AIM OF THE TASK -
Below are records; count the lines that contain "computer" and state only that count.

PROVIDED RECORDS -
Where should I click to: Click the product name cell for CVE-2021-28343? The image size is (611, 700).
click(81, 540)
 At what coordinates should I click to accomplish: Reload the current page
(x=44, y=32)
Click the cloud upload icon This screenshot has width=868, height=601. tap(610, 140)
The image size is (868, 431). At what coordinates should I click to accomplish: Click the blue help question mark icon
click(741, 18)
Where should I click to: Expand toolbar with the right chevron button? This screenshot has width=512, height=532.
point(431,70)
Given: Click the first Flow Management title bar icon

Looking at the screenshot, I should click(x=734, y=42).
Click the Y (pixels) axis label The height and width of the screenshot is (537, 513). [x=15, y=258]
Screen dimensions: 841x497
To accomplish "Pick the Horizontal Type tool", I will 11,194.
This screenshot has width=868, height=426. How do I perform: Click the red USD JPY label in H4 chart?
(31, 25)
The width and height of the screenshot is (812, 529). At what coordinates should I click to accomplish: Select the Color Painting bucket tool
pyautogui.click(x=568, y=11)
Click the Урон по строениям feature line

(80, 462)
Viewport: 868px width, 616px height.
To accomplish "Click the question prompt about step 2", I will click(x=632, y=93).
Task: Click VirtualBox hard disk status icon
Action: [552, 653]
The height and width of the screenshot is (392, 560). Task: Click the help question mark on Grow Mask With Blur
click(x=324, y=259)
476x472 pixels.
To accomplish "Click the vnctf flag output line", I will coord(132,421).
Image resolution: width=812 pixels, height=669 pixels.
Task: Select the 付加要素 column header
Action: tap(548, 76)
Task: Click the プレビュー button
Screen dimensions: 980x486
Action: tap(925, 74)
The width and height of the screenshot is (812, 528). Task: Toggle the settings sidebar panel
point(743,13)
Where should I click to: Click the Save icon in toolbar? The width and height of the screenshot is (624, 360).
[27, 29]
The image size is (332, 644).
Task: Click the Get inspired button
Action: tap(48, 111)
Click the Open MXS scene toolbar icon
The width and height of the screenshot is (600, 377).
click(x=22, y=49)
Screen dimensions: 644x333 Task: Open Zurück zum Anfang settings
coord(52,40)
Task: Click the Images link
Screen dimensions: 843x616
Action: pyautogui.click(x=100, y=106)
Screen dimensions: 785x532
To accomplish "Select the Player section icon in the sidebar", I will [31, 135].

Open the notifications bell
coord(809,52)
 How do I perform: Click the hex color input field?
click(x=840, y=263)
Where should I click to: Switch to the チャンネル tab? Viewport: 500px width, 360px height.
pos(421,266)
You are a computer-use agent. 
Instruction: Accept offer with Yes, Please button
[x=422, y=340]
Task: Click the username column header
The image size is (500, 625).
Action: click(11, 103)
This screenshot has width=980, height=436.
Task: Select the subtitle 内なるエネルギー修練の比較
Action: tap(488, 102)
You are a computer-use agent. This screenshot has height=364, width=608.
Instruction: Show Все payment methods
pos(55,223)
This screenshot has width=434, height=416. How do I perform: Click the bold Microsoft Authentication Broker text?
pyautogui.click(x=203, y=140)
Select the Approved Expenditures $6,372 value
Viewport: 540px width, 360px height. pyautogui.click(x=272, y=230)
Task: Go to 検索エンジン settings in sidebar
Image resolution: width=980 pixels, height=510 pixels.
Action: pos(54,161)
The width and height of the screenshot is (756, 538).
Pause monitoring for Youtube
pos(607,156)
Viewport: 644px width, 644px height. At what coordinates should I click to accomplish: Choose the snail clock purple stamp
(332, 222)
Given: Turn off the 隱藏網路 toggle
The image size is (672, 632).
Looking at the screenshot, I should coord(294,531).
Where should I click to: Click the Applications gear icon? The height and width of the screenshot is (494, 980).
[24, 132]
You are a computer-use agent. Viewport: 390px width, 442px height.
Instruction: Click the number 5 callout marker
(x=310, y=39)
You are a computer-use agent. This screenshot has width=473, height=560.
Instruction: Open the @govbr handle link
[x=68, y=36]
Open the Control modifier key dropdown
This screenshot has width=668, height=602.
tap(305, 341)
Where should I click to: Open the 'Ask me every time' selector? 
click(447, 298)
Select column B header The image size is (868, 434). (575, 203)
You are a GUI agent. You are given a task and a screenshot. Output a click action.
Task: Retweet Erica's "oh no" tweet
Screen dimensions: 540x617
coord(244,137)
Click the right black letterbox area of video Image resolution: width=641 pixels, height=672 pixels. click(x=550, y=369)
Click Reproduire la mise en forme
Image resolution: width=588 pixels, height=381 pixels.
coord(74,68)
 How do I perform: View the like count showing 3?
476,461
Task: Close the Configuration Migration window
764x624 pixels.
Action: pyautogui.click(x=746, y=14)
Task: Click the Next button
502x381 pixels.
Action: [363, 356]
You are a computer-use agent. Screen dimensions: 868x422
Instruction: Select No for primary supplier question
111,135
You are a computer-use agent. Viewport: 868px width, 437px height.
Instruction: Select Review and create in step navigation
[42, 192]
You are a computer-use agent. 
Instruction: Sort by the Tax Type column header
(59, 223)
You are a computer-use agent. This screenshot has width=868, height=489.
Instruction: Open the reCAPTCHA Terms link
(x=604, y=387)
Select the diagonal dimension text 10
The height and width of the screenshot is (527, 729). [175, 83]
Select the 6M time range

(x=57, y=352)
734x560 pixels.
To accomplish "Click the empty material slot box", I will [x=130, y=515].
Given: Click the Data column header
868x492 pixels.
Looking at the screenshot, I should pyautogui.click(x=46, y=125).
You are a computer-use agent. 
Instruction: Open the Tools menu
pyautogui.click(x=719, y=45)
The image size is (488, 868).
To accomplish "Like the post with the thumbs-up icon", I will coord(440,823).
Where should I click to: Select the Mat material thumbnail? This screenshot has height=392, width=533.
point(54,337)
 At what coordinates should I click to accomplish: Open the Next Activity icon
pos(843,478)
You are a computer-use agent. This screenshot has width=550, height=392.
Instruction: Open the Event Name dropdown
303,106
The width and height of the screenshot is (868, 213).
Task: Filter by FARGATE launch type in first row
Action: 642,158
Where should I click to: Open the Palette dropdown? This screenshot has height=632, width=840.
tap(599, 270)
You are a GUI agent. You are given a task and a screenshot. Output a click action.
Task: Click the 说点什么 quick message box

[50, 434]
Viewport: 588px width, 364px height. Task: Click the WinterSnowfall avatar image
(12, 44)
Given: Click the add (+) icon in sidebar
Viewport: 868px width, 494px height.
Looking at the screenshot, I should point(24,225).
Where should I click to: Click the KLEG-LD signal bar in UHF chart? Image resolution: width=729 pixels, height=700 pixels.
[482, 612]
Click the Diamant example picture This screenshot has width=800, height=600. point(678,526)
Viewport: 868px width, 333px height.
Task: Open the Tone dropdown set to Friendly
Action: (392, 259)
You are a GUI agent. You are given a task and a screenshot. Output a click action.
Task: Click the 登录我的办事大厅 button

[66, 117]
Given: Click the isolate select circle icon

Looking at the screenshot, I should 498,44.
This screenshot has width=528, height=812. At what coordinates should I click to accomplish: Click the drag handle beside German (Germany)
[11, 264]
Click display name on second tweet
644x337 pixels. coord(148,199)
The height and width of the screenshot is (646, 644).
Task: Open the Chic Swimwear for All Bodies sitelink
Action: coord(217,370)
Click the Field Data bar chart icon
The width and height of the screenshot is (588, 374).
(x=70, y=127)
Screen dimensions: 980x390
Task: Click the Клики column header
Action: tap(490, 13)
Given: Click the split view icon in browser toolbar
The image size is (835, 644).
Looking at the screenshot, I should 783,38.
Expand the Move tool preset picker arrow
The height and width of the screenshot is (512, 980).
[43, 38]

SOLUTION TO THIS EXERCISE -
10